▸ QUOTED PASSAGE
A new COVID-19 at-home student screening program has been introduced to help protect the unvaccinated NWT student population ages 5-11.
This program is being offered where there is the highest risk for large-scale community spread including in the territory’s largest elementary schools along with any smaller school close to large outbreak centers.
Included in the program are 12 schools in Yellowknife, Hay River, Behchokǫ̀, Inuvik, Ndilǫ and Dettah.
Chief Public Health Officer Dr. Kami Kandola says this home monitoring program is an important part of the safe return to school plans.
“This non-invasive test, performed at home, will help keep our children safe from a potential outbreak while ensuring in-class learning is maximized,” she adds.
Parents will have the option to volunteer to have their children included in the program. Each week, a random sampling of 10 percent of classroom students will be selected for testing.
These tests will be administered using the at-home rapid response test by parents or the student themselves and involves a simple swab in the lower region of the nose, which offers immediate test results.
Health and Social Services Minister Julie Green says this screening program will allow public health to detect asymptomatic cases of COVID-19 among students and respond quickly to isolate cases and reduce the risk of spread within the schools.
“If participation is high enough, we are hopeful that this program will help to ensure the continuation of in-person learning,” she adds.

▸ ENTRIES PROVIDED
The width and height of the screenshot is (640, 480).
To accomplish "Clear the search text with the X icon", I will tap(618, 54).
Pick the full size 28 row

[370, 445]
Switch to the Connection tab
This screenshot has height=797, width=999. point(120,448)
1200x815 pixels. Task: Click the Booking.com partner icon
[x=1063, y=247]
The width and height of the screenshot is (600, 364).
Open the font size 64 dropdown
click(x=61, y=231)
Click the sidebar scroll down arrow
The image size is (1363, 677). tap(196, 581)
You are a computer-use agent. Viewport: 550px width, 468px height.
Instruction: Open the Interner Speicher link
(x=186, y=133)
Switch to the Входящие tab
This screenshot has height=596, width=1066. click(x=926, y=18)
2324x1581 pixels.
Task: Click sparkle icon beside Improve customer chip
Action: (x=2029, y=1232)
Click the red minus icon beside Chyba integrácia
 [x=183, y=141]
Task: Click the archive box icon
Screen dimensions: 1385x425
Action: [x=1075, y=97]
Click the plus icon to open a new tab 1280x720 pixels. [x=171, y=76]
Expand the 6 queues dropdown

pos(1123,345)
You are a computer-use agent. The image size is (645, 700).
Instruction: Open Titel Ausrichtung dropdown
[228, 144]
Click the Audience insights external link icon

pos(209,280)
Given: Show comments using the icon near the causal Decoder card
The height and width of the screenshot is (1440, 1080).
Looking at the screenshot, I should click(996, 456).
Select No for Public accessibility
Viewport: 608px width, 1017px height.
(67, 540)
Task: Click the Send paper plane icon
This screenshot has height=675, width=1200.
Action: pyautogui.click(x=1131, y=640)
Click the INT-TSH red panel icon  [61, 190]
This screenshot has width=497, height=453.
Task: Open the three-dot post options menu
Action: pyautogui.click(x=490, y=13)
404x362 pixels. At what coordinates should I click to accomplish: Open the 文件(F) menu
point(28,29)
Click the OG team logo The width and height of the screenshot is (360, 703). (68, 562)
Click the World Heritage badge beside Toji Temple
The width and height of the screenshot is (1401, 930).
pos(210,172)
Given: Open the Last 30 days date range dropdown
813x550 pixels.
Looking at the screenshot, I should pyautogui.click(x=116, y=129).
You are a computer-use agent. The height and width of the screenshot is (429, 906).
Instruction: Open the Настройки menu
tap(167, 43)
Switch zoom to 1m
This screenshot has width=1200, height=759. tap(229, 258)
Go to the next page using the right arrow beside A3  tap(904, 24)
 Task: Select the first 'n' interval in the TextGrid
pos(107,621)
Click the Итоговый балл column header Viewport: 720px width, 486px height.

▸ ACTIVITIES
1 > According to the article on the COVID-19 student screening program, why is the program offered in the territory's largest elementary schools and in smaller schools close to large outbreak centers?
2 > Quote the article on the COVID-19 student screening program, starting at "This program is" and ending at "to school plans.".
3 > Extend the article on the COVID-19 student screening program from its last sentence onward.

▸ RESPONSES BY TASK
1 > Those are the places with the highest risk for large-scale community spread.

2 >
This program is being offered where there is the highest risk for large-scale community spread including in the territory’s largest elementary schools along with any smaller school close to large outbreak centers.
Included in the program are 12 schools in Yellowknife, Hay River, Behchokǫ̀, Inuvik, Ndilǫ and Dettah.
Chief Public Health Officer Dr. Kami Kandola says this home monitoring program is an important part of the safe return to school plans.

3 >
Results will be reported through an online platform, or a paper form if preferred. Only the program administrator at the child’s school will have access to test results.
Once all identifying information has been removed from the data, they will be forwarded along to the Department of HSS.
Any positive test results will require confirmation at a health centre or COVID screening site and students will be required to isolate while they await confirmation of the test results.
Kandola says the program will continue until a vaccine is widely available to this population and uptake is high enough.
“This program can only be offered if there is enough participation from students to meet the minimum testing requirements for the program,” she adds.
Kandola says this approach is being used widely in both school and workplace settings across Canada and is considered a key tool in controlling the spread of the disease and enabling in person learning and working to continue.